JAMES D. WHITTEMORE, District Judge.
Plaintiff seeks sanctions under Rule 11, Fed.R.Civ.P, and 28 U.S.C. § 1927 because, according to Plaintiff. Attorney Kenneth has "unreasonably and vexatiously" multiplied these proceedings, committed fraud on the court, advanced "patently meritless defenses, conducted the defense in bad faith and made an "intentional negligent misrepresentation." She is woefully mistaken.
Plaintiff's contentions are essentially based on her disagreement with the defenses and factual explanations supporting Defendant's contention that Plaintiff's motion for summary judgment should be denied. In sum, Plaintiff believes sanctions are warranted because the merits favor her. That is not the standard for imposition of sanctions. More specifically, simply because she disagrees with the facts relied on by Defendant does not support a conclusion that the attorney has vexatiously multiplied these proceedings, acted in bad faith, violated Rule 11, or is otherwise sanctionable.

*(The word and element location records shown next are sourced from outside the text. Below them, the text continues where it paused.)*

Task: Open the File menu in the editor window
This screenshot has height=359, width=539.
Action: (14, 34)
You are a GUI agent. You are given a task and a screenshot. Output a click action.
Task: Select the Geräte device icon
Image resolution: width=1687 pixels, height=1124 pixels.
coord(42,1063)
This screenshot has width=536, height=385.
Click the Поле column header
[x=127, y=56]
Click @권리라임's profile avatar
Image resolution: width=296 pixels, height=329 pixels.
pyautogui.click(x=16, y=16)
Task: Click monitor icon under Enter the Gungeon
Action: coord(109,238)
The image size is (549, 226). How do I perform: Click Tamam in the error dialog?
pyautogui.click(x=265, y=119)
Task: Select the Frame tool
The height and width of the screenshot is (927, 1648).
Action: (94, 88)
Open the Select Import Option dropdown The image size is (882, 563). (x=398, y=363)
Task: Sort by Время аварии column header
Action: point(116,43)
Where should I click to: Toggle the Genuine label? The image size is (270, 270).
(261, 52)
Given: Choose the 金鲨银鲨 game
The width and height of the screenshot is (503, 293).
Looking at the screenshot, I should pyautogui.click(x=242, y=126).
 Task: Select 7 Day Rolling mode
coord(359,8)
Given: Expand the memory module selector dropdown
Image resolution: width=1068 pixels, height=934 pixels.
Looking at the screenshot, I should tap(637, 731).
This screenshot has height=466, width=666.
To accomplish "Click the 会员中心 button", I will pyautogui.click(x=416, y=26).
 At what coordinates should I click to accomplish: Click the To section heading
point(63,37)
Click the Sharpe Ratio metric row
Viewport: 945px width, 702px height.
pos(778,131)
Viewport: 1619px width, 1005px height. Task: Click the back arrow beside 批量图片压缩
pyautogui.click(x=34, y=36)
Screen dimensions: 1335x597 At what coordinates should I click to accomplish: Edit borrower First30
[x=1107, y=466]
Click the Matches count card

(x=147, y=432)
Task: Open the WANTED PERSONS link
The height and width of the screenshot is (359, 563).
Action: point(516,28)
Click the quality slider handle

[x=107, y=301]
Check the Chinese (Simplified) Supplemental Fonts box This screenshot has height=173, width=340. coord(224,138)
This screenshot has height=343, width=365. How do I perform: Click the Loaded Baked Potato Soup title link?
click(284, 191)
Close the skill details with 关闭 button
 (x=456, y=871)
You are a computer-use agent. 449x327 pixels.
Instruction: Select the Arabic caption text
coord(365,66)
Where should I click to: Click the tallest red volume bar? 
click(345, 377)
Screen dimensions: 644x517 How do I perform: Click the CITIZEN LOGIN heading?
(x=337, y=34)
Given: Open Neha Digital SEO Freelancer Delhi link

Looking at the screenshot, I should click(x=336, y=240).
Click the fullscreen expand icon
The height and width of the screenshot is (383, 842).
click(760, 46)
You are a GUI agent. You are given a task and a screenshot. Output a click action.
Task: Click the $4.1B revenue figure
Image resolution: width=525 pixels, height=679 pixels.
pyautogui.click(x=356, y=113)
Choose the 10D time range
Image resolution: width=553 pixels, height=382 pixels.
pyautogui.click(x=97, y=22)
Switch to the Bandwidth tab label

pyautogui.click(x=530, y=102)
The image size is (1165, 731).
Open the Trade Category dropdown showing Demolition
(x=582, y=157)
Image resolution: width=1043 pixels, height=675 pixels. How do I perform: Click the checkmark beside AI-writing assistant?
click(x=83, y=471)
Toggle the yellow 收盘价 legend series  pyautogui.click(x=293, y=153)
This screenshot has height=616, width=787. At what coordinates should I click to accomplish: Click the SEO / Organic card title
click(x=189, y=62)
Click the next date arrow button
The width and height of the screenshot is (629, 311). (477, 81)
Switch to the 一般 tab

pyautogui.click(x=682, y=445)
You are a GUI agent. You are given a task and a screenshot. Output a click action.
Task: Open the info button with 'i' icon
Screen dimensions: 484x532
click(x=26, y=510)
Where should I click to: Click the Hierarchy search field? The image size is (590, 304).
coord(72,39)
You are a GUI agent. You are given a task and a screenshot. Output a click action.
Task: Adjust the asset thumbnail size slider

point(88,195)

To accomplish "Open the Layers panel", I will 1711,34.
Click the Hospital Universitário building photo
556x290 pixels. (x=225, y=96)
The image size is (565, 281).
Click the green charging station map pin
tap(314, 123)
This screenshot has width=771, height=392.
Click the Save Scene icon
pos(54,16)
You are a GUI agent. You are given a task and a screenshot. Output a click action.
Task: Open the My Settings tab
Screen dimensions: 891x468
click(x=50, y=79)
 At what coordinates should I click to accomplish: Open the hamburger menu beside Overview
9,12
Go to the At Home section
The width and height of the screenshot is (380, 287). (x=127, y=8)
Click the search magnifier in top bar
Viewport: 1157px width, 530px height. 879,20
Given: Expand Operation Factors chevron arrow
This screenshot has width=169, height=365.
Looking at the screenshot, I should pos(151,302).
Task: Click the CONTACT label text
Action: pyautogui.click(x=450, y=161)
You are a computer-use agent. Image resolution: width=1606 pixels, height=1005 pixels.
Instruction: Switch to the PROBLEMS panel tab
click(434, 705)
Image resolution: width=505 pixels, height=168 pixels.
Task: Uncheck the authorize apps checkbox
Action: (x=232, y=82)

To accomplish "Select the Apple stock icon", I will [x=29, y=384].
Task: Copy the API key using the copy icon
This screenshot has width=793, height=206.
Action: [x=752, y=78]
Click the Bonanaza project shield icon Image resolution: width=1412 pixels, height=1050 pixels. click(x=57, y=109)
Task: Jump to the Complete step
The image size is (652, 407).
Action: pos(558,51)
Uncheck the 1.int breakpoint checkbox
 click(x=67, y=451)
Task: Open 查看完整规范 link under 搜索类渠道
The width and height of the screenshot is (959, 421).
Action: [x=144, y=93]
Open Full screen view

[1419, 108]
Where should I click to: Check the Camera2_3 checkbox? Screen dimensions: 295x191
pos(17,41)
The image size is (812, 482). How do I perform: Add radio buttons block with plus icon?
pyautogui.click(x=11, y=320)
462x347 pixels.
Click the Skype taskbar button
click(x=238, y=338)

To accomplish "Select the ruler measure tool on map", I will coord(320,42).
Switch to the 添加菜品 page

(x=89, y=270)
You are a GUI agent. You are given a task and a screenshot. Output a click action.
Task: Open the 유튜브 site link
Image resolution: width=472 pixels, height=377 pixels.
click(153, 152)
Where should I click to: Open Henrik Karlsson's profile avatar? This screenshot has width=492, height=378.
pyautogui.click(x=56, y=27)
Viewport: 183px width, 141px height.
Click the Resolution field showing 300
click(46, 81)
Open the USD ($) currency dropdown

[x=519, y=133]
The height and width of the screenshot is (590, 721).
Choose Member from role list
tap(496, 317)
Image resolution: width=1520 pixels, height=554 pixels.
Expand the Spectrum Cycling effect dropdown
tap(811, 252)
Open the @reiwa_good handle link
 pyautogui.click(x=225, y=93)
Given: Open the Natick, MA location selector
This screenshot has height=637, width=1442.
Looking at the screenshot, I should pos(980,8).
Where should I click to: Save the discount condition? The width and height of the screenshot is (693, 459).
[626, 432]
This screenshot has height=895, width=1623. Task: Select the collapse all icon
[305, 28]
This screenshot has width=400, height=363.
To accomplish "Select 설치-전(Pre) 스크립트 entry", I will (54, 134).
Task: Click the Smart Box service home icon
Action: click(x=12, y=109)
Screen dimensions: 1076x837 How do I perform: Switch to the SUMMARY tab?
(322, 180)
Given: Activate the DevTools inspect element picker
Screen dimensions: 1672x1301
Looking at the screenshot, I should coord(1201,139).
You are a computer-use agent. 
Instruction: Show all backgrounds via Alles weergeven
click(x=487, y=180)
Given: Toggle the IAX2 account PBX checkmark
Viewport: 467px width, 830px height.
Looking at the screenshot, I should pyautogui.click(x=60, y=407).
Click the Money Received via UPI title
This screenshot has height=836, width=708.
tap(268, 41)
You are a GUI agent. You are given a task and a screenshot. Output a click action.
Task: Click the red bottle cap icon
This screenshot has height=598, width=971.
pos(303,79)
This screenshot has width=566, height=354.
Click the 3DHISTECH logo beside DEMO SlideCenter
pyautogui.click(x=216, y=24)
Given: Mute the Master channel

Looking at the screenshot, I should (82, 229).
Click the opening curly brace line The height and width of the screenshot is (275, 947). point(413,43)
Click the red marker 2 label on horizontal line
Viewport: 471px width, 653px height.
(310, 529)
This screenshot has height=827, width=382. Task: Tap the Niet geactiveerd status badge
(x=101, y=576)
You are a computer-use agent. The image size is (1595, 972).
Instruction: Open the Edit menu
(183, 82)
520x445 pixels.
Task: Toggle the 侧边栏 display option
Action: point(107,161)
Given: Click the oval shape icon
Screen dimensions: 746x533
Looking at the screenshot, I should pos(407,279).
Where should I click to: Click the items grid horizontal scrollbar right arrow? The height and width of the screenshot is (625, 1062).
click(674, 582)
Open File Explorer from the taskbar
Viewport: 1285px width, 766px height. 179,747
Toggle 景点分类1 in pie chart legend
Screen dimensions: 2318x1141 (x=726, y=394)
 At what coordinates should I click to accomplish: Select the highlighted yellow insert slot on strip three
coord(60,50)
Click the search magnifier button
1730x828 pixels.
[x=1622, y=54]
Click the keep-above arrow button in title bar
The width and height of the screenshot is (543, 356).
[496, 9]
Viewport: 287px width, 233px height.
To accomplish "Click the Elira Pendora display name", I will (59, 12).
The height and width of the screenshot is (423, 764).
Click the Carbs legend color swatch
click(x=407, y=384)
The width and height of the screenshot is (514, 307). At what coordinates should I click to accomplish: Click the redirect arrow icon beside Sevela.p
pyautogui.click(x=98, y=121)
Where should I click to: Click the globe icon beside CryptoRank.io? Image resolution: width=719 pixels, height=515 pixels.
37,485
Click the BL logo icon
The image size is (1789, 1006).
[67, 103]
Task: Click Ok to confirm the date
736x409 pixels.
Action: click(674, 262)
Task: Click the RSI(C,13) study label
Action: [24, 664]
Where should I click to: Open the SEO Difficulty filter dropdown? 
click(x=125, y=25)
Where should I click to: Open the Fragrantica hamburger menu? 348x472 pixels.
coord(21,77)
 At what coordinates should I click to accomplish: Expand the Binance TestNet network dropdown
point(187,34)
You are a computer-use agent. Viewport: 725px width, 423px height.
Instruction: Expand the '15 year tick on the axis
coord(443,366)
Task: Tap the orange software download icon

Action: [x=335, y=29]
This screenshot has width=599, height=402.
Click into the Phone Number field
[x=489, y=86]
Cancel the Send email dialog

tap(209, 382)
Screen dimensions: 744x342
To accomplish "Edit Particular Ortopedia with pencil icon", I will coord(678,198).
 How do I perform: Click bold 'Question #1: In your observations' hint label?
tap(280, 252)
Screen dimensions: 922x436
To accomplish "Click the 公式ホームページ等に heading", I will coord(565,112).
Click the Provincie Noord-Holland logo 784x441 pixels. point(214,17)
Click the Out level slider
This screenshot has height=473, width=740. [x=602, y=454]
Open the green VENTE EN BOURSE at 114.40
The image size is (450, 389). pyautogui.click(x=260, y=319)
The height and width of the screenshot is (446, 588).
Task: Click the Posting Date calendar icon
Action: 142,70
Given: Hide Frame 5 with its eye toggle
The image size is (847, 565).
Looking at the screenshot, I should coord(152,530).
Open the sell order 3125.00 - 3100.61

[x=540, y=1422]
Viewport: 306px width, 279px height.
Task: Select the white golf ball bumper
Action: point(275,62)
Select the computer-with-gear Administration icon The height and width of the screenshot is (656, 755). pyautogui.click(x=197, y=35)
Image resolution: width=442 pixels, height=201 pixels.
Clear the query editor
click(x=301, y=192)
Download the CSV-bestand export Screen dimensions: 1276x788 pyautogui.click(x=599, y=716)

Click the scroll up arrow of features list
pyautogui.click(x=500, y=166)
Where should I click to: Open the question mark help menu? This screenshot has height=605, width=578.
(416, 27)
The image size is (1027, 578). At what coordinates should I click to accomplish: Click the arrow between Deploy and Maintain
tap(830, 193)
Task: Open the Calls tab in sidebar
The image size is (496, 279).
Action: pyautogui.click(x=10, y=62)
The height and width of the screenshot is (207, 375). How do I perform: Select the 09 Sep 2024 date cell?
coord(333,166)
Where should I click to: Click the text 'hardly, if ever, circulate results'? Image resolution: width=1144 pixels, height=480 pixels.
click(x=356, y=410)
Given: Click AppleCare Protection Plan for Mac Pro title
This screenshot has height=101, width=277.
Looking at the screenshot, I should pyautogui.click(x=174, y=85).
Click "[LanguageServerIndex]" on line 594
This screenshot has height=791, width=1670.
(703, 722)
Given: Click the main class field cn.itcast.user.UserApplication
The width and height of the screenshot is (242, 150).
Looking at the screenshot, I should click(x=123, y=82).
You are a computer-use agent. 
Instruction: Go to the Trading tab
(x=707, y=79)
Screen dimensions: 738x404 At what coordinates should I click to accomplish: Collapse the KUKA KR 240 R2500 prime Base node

One who "multiplies the proceedings in any case unreasonably and vexatiously" may be sanctioned under § 1927. Byrne v. Nezhat, 261 F.3d 1075, 1106 (11th Cir. 2001). Notwithstanding, nothing Attorney Kenneth has filed in this case could possibly have multiplied these proceedings unreasonably or vexatiously. The extent of his conduct was to file (1) a motion to set aside the default entered against his client, which was granted (Dkts. 12, 14); (2) a Motion for Extension of Time to respond to the Complaint, which was granted (Dkts. 16, 20); (3) a Motion to Dismiss With Prejudice based on the statute of limitations, which was granted (Dkts. 21, 36); and (4) a response in opposition to Plaintiff's Motion for Summary Judgment, with supporting affidavit (Dkt. 25). Plaintiff's motion for summary judgment has been denied as moot (Dkt. 38).
The purpose of Rule 11 sanctions is to "reduce frivolous claims, defenses, or motions, and to deter costly meritless maneuvers." Massengale v. Ray, 267 F.3d 1298, 1302 (11th Cir.2001). In relevant part, Rule 11 provides that an attorney who signs a pleading "certifies that to the best of [his] knowledge, information, and belief, formed after an inquiry reasonable under the circumstances" that factual contentions have evidentiary support. In considering whether to impose sanctions under Rule 11, a two step inquiry is conducted: "(1) whether the party's claims are objectively frivolous; and (2) whether the person who signed the pleadings should have been aware that they were frivolous." Byrne v. Nezhat, 261 F.3d 1075, 1105 (11th Cir.2001), quoting Baker v. Alderman, 158 F.3d 516, 524 (11th Cir.1998).
An examination of Defendant's opposition to Plaintiff's summary judgment motion and Defendant's response to her Motion to Strike demonstrates that the pleadings signed by Attorney Kenneth are not objectively frivolous and have evidentiary support based on a reasonable investigation of the facts. Indeed, Attorney Kenneth explains the investigation by his client and how it supports the position he takes on the merits (Dkt. 27 at 3). And he attaches the sworn declaration of Melvin Nellums attesting to the facts he relies on. Id. His pleading therefore had evidentiary support and Rule 11 sanctions are not warranted.